1 day, 2 castles, 3 steep climbs, 1 giant blister and 1 single-serving friend (King Ludwig’s Castles; Germany)

Fussen

Neuschwanstein Castle in snow

I went to Fussen for one day to see the two castles there: Hohenschwangau and Neuschwanstein. Fussen is a cute Bavarian town and a great place to base your exploration of the two Schwangau castles. The town has restaurants and shopping and other things to do, which Schwangau doesn’t really have. Additionally, Fussen has a small castle up on the hill towards the back called High Castle. This has nothing to do with The Man in the High Castle sadly. But it is photogenic with that and mountains as backdrops.

In Fussen, I stayed above an apothecary on the main shopping street leading toward the castle. It was tangentially related to Crazy King Ludwig as the apothecary in the building back then had worked with the King and the furniture in my room was original from that time (2 beds, table and chairs, and a wardrobe cabinet). There were pictures of Ludwig and laughing faces as decorations. It was a great space with a mini-kitchen and refrigerator stocked with a few drinks (2 colas, 2 apple drinks, and 2 water bottles) and creamers for the coffee and tea that were provided.

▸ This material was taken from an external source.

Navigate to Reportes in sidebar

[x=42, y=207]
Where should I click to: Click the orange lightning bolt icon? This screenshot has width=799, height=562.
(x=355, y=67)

The room also came with two chocolate bars, a Fussen bus card (that is how you get to Schwangau), and there was a bakery around the corner that opened early in the morning with the best danish I’ve ever had (peach and raspberry with a wonderfully crispy crust). There are restaurants of many types, so you can have pretty much anything you want to eat there.

Neuschwanstein’s Hill

The trip to the two castles from Fussen is easy. The bus stop is right outside the train station. That bus takes about 10 minutes to go up to the base of the mountain in the town of Schwangau. From there, you walk for about a half-hour or 40 minutes to get Neuschwanstein or about 10 minutes to Hohenschwangau.

While climbing the hill to Neuschwanstein the first time, I ran into a woman named Samantha who was also trying to get a good picture of the castle. I had my Pixel Google-Fi phone and it was working, and hers wasn’t, so we tried to follow the walking path google suggested. We climbed to the castle but then realized we’d bypassed the route to the bridge, and when we got back to it, realized the sun would set before we’d make it there and back, so gave up. She was happy that she at least got some good pictures. So my single-serving friend went on her way.

I climbed it the next morning attempting to get to the bridge again and found a sign at the top that the bridge was closed for repairs, which I could confirm later from inside the castle as there were no people on the bridge. The third time I went up, I rode the horse carriage, twice is enough and I had a big blister on one foot already.

The horse carriage is a great way to get up to the top, particularly if it is snowing, or has snowed. See the view I had on my trip up on YouTube: https://www.youtube.com/watch?v=szShvBJuLyk

Ticket timing

If you bought tickets to enter the castles, make sure you are on time for your tour. When the time of your tour is shown on the signs, you can get through the turnstiles, and for 4 minutes afterward. After that, your ticket will no longer work.

Hohenschwangau

There are just a few rooms on the tour of Hohenschwangau. Tours are by an audio guide with a human shepherding you from room to room. They send a signal to each device as you go by to play the correct audio. Because of the number of people on the tours, the rooms were full. So it was hard to move around to see the things that were mentioned in the audio. The last family member who lived there had a wheelchair and had a now unused lift installed in the stairwell – it hasn’t been used since the early 1900s when he died and the place turned into a full-time museum.

Neuschwanstein interior

The Neuschwanstein tour is similar but given in multiple languages and cued at the same time. NWS tour – similar, but in all different languages, and all cued at the same time by the leader. Ludwig’s bedroom was gothic, the rest of the castle was medieval style. He didn’t get to finish it, because when he was 40 he was arrested after several people who didn’t know him stated that he was insane and unfit to rule. Later he went for a walk with a psychiatrist and the two of them were found dead in a lake. Today there is still debate as to whether he was merely eccentric or truly insane.

There is a video display in the castle showing what some other rooms and the planned chapel that weren’t completed would have likely looked. Everything in the castle is multi-colored and ostentatious. The dining room mural was a battle, but there was no blood because that wasn’t the romantic thing to do. Just imagine having a banquet in a room with bleeding people all over the walls.

Both castles have a nice view of the other. For the most part, nearly everything is in protective boxes or behind plexiglass walls in Neuschwanstein. They’ve started a similar protective process for some things in Hohenschwangau.